New York's Metropolitan Museum of Art – better known as The Met – made headlines last year when it revealed a bold new rebrand by Wolff Olins that provoked plenty of designer ire.
Now, though, it's unveiled a brand new initiative that's bound to endear it to designers and artists worldwide. It's updated its Open Access policy and made all of the public domain artworks in The Met collection available under a Creative Commons Zero licence.
What this means is that whoever you are, you can access and download images of any of the public domain works in The Met's digital collection and do whatever you want with them. Whether you want to remix them, turn them into digital collages, or even sell them as prints or T-shirts, you can do so right now.
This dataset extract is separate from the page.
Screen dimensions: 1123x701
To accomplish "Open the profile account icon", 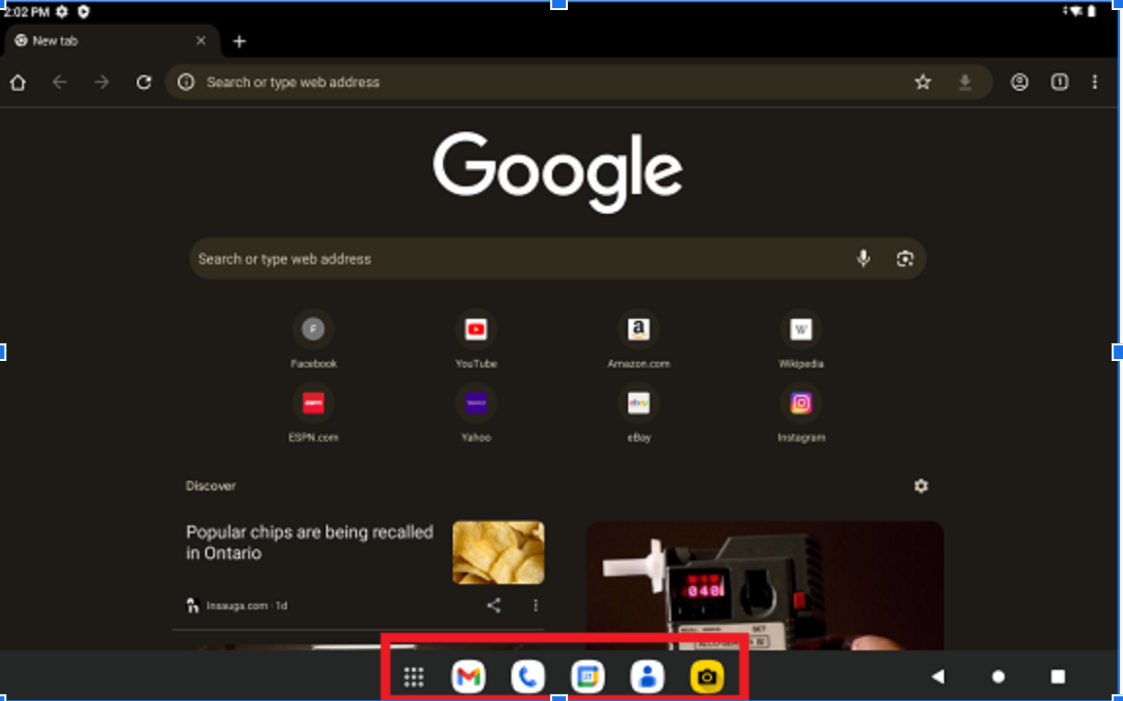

And there's quite a selection to work with. In his blog post introducing Open Access at The Met, chief digital officer Loic Tallon estimates the public domain collection to number over 375,000 works out of a total of over 1.5 million objects spanning 5,000 years of culture from around the world.
This includes over 8,000 paintings for you to search through, and new works are being added all the time; in the past year alone over 18,000 new public domain works have been added to the collection.
Finding a piece of art to work with is spectacularly easy; you can search The Met's online collection and filter by Public Domain, and beyond that you can fine-tune your search by specifying artist, object type, location, date and department.
The Met is also making key information, otherwise known as tombstone data – title, maker, date, culture, medium, and dimensions – available for all 440,000 artworks that the Museum has digitised to date; you can download it now from GitHub.
The Met isn't the first institution to throw its collection open to the world in this way; in 2015 the British Library put over a million images from its collection for anyone to download. Both schemes, however, represent an excellent opportunity for designers and artists to find inspiration and create new works based on classic art. So don't hang around; head over to The Met's online collection and see what you can find!